Saved entries:
----

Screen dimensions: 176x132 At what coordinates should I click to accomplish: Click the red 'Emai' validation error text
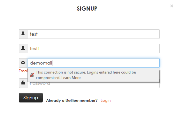click(x=23, y=71)
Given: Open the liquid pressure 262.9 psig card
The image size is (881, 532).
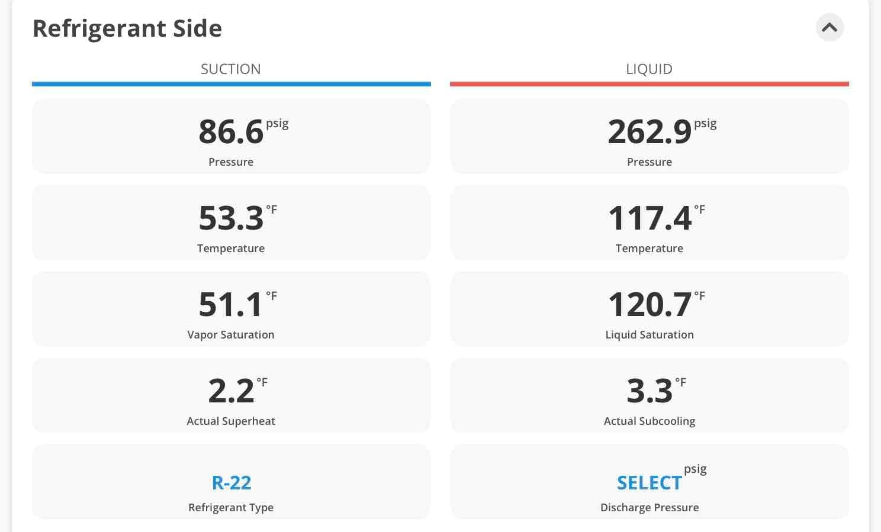Looking at the screenshot, I should click(x=650, y=136).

----

[About this exercise] Leaving all pictures aside, print exactly the lines from the one that contains "Given: Open the" through the last line of the data above, inclusive.

[Result]
Given: Open the liquid pressure 262.9 psig card
The image size is (881, 532).
Looking at the screenshot, I should click(x=650, y=136).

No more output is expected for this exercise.